El futuro de la tecnología se encuentra en la Microbiología

El futuro de la tecnología se encuentra en la Microbiología

29 de julio de 2019

¿Es la microbiología el futuro de la tecnología?

Desde que en 1928 Alexander Fleming descubriese por error la Penicilina, el uso de las bacterias para fines industriales y ambientales ha ido creciendo casi exponencialmente. Pero no sólo la industrial farmacéutica, alimentaria o la biominería se pueden beneficiar de las grandes capacidades de los microorganismos, sino que el sector tecnológico está comenzando a darse cuenta de su importancia.

Bacterias como repositorios de información.

Como humanos estamos en un punto de nuestra historia en que somos casi más importantes por los datos que generamos que por los genes que portamos. De hecho, el grupo de investigación IDC estimó que en 2025 produciremos más de 160 zettabytes anuales de datos.

Esto no sólo facilita el auge de tecnologías como el Big data, el machine learning o la inteligencia artificial, sino que nos obliga a buscar un lugar dónde almacenar tal cantidad de información. Una de las soluciones propuestas desde hace años es la posibilidad de utilizar el ADN como repositorio de información. Las grandes ventajas que presenta esta molécula son: sus grandes capacidades de almacenamiento, replicación, transmisión junto con su gran estabilidad. Pero la capacidad que sin duda ha atraído la mirada de grandes compañías como IBM Research son sus dimensiones, se ha calculado que el ADN puede almacenar un trillón de bytes de información en un milímetro cúbico.

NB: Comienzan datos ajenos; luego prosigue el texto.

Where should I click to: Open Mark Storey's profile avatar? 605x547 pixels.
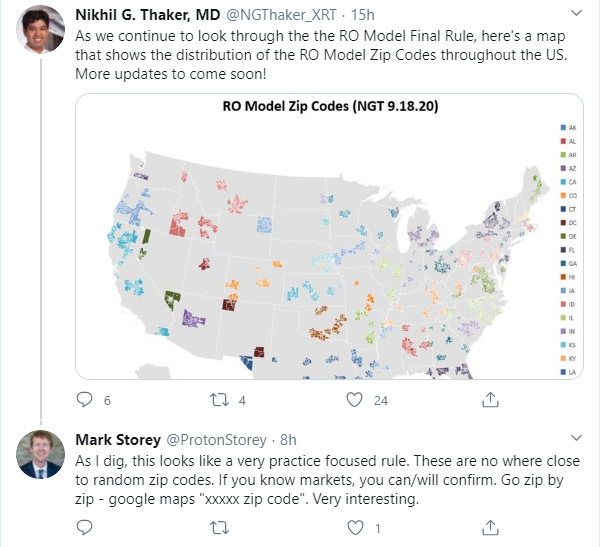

Recientemente en la Universidad de Padua (Italia) el equipo de Federico Tavella y colaboradores han diseñado y probado un sistema que no sólo permite almacenar información en nanorredes de bacterias, sino también recuperarla.

El sistema que han prototipado los investigadores se basa en la inserción mediante técnicas de edición genética, como CRISPR, de una secuencia de ADN que codifica un mensaje “Hello World”, en una región concreta del material genético. En su caso, en la región donde se encuentran los genes de resistencia al antibiótico tetraciclina. Para verificar que la transmisión de información se lleva a cabo mediante el proceso de conjugación, en el que dos células bacterianas intercambian información, se utiliza otra cepa diana que no porta los genes de resistencia al antibiótico. Una vez que ambas cepas han estado en contacto, y que se ha comprobado que la cepa diana ha recibido el gen de resistencia al antibiótico, se secuencia su material genético encontrándose el mensaje Hello World.

Una de las ventajas de este prototipo para su aplicación, es que ya existe un lenguaje esotérico idóneo para codificar la información, el denominado RNA y su dialecto el DNA, que utilizan las bases nitrogenadas constituyentes de los nucleótidos como base del lenguaje de programación. Constan de 16 órdenes básicas codificadas en secuencias de bases, como por ejemplo: AUG, que sería el indicador de inicio de programa, mientras que los bucles se codifican con la secuencias GAC, GAU. No obstante, este prototipo presenta dos problemas principales: el coste y el ritmo de transferencia, punto en el que se está trabajando en la actualidad.

Otra aproximación de uso de moléculas para el almacenamiento de información es la realizada en el Centro para la Electrónica Molecular del Instituto W. M. Keck en donde implementaron un sistema de moléculas que almacenan información en formato de bits. La molécula utilizada es la llamada Bacteriorodopsina, que reacciona con la luz, produciendo cambios estructurales, de forma que se puede equiparar a un circuito bioestable de ceros y unos. Los investigadores estiman que la información guardada en esta molécula sería estable 5 años y, de hecho, el centro para la Electrónica Molecular ya ha construido un sistema de memoria prototipo en donde la Bacteriorodopsina almacena información en una matriz de tres dimensiones.

Procesadores biológicos.

No sólo las bacterias pueden ayudarnos como repositorios de información sino que incluso podrían contener mini-ordenadores. En el último mes, un equipo de desarrolladores y científicos del ETH de Zurich han logrado crear un procesador de doble núcleo dentro de una célula humana. Este procesador es completamente funcional y permite realizar operaciones como comparar datos de entrada o sumar dos números binarios, cuyo resultado se codifica en una proteína.
Este avance se une a las investigaciones previas de los científicos del Imperial College de Londres que confirmaban la posibilidad de codificar puertas lógicas en bacterias. El objetivo de este tipo de procesadores, no es tanto sustituir a los que utilizamos en la actualidad sino complementarlos. Sus aplicaciones son enormes, sobre todo en el campo de la bioingenería y la medicina: diagnostico y tratamiento de enfermedades, sistemas de vigilancia de la contaminación…

Podemos concluir por tanto que todavía nos queda mucho camino por recorrer, pero la unión de estos dos campos: Microbiología y Tecnología va a cambiar la forma en la que enfocamos tanto la Medicina, como la programación.